I wrote a while back to you. I want to know what are ischial tuberosities? I really never got an answer to that. What relation to the spine is it? If you have a spine problem, SI joint dysfunction, could that cause problems with your bowels, especially burning. When I wrote the last time my symptoms weren't as bad as they are now. My diagnosis back then was anorectal junction is at the level of the ischial tuberosities and changes to approximately 3cm below the tuberosisties during defecation. I need to ask what do they mean changes to 3cm below the tuberosisties. Is this normal or could this help inexplaining why my bowels are either constipated or really soft. I have alot of burning going up partially my spine, it feels on fire. My transverse and descending colon also burn as do my flanks. It has become unbearable. I do have fissuring in my L4/5 spine, but would this cause the burning in all these places. Also could my bowels have an infection causing this burning. ?My psoas isn't functioning properly either pr my therapist, I have had many pelvic surgeries, none of these problems before the surgeries. The burning really concerns me. This didn't start until after the therapy. This might be a mix of problems with adhesions and my bowels sticking to my pelvic and abdominal walls again, but I have another appt. up north with a doctor and am tired of being misdiagnosed, the pain has become debilitating and I don't know where else to turn or what to take, pain meds just don't seems to help. Anyways, I know these are alot of questions but please answer as many as you can especially the one about what is ischial tuberosites. Also is it possible probably not probable but poss that when you have your intestines and small bowels out of your body could they when being put back in not be in their normal anatomic place, I never had these bowel problems before that, I do have a long and tortous colon so maybe this is another thing. Thanks so much for your time
Surgeon has kindly answered your question in his comments below and I agree with his assessment.

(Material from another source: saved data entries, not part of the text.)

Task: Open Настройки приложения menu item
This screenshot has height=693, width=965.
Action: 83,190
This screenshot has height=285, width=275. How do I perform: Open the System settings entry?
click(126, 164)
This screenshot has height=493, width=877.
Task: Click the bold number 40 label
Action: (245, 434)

Followup with your personal physician is essential.
This answer is not intended as and does not substitute for medical advice - the information presented is for patient education only. Please see your personal physician for further evaluation of your individual case.
the ischial tuberosities are the bottom part of the pelvic bones, the ones you sit on. The words were describing the degree to which the rectal tissues move during defecation. It sounds normal; although you ought to be getting specific explanations of the results from the doctor who ordered the test. Burning pain is often the result of irritated nerves. You may have burning pain in the locations you describe, but it's really not possible to feel burning actually in the parts of the colon which are within the abdomen. That's not how the nerves to the colon work. So a sensation of burning in those areas is likely not from your colon, and, given your back problems and relation to therapy, it well could be due to nerve irritation in the spine.